Der Bischof betreut vor allem Christen, die in diesen Staaten als Gastarbeiter tätig sind. In der Kapelle der Schmerzhaften Muttergottes im Ried in Lachen wird er am Mittwoch, 6. März, während der Hl. Messe um 10.00 Uhr berichten, wie Christen auf der arabischen Halbinsel ihren Glauben ausüben.
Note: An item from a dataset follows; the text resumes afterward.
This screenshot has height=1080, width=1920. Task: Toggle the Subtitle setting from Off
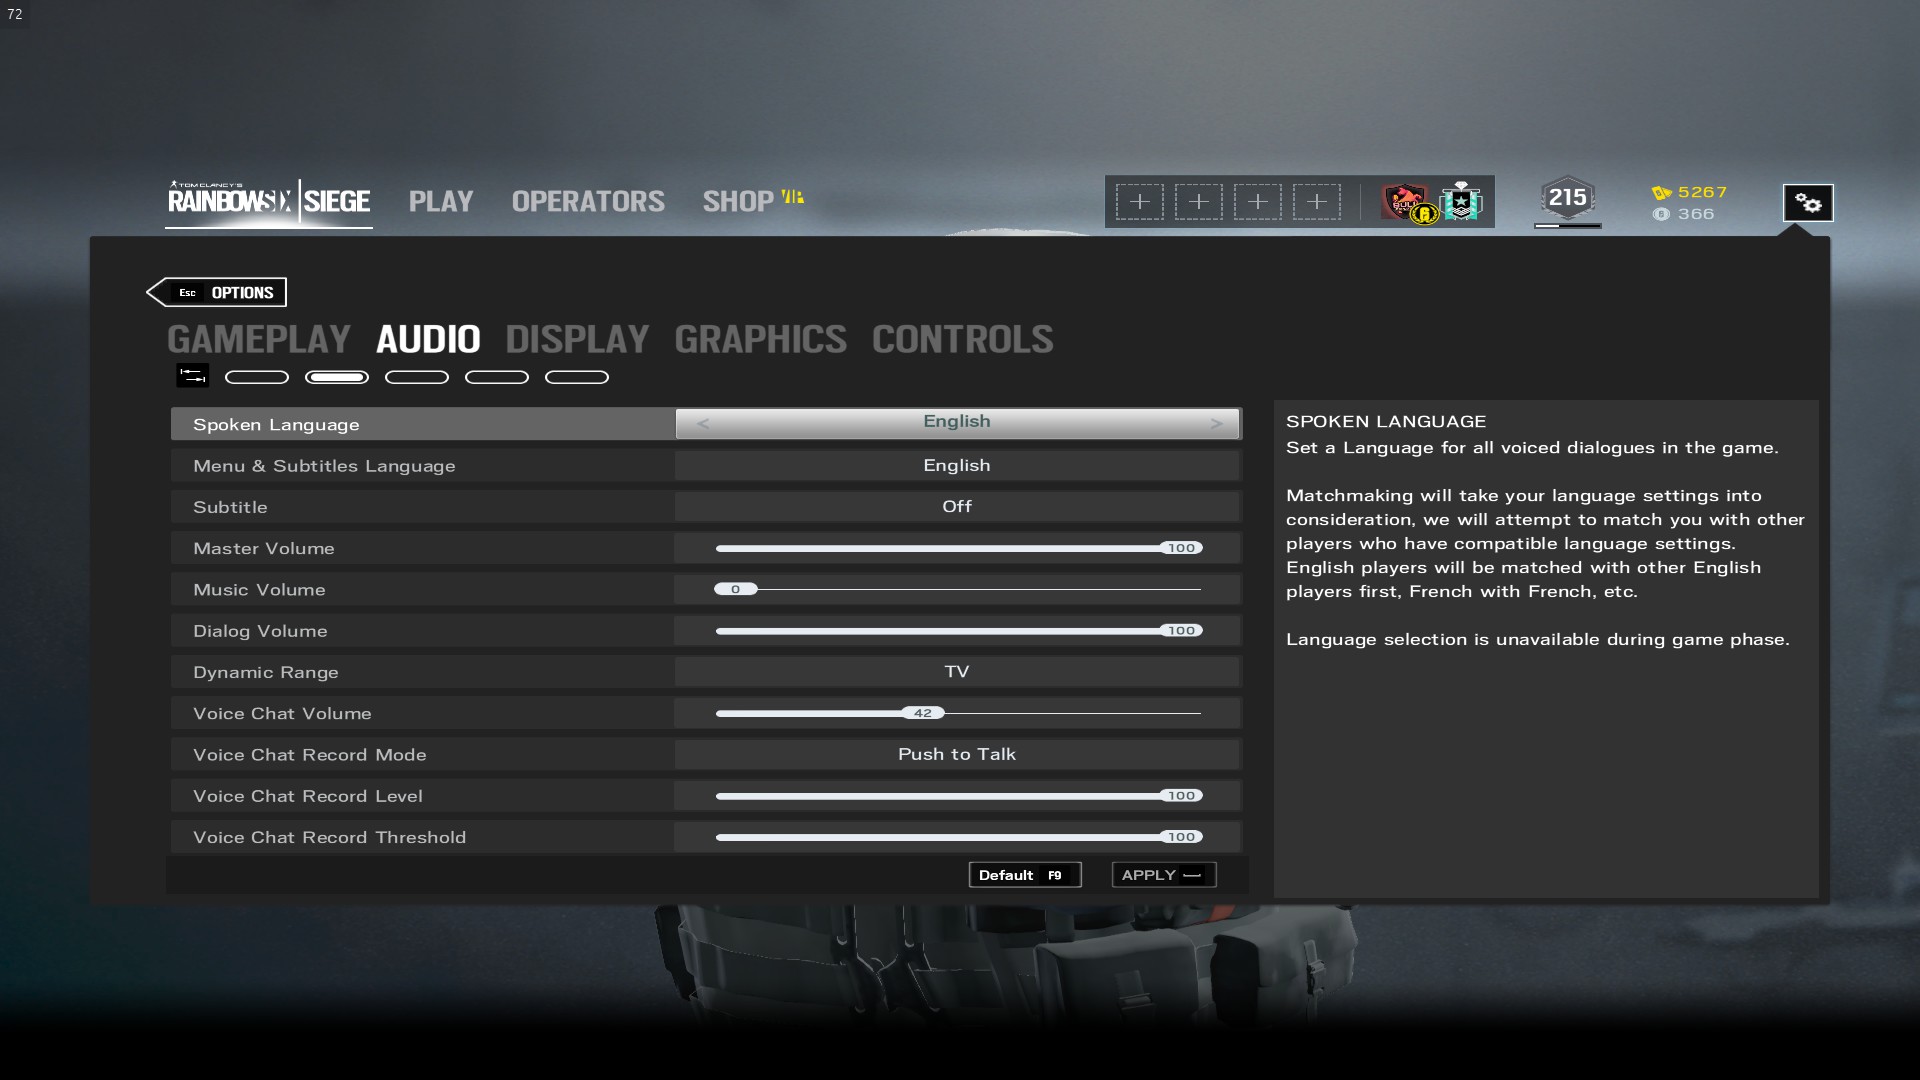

Die Christen der arabischen Halbinsel kommen vorwiegend aus den Philippinen, Indien und arabischsprachigen Ländern. Vie­le von ihnen sind einfache Arbeiter mit kleinem Einkommen, die nur am Rande von den Petrodollars profitieren. Wegen des wirtschaftlichen Booms der letzten Jahre hat die Zahl der Einwohner und auch der Christen in diesen Ländern stark zugenommen. In Katar und Kuwait und Bahrain leben rund 450 000 Katholiken und in Saudi-Arabien gegen 1.5 Millionen.

 Die Religionsfreiheit ist aber in den Ländern der arabischen Halbinsel eingeschränkt. Gottesdienste dürfen nur in den vom Staat bewilligten Stätten abgehalten werden, und Glaubensbezeugungen ausserhalb sind nicht erlaubt. In Kuwait gibt es vier, in Bahrain zwei Kirchen, in Katar existiert seit 2008 eine Kirche in Doha. In Manama, der Hauptstadt des Königreichs Bahrain, wird eine katholische Kathedrale entstehen. Nur in Saudi-Arabien gibt es überhaupt keine Kirchen.

Die Polizei ist jeweils vor den Kirchen präsent, um die Christen vor islamischen Fundamentalisten zu schützen. Die meisten Gotteshäuser wurden vor 50 Jahren erstellt und bieten den vielen Gläubigen zu wenig Platz. Konversionen von Muslimen zum Christentum gibt es nicht, da dies das Gesetz nicht erlaubt.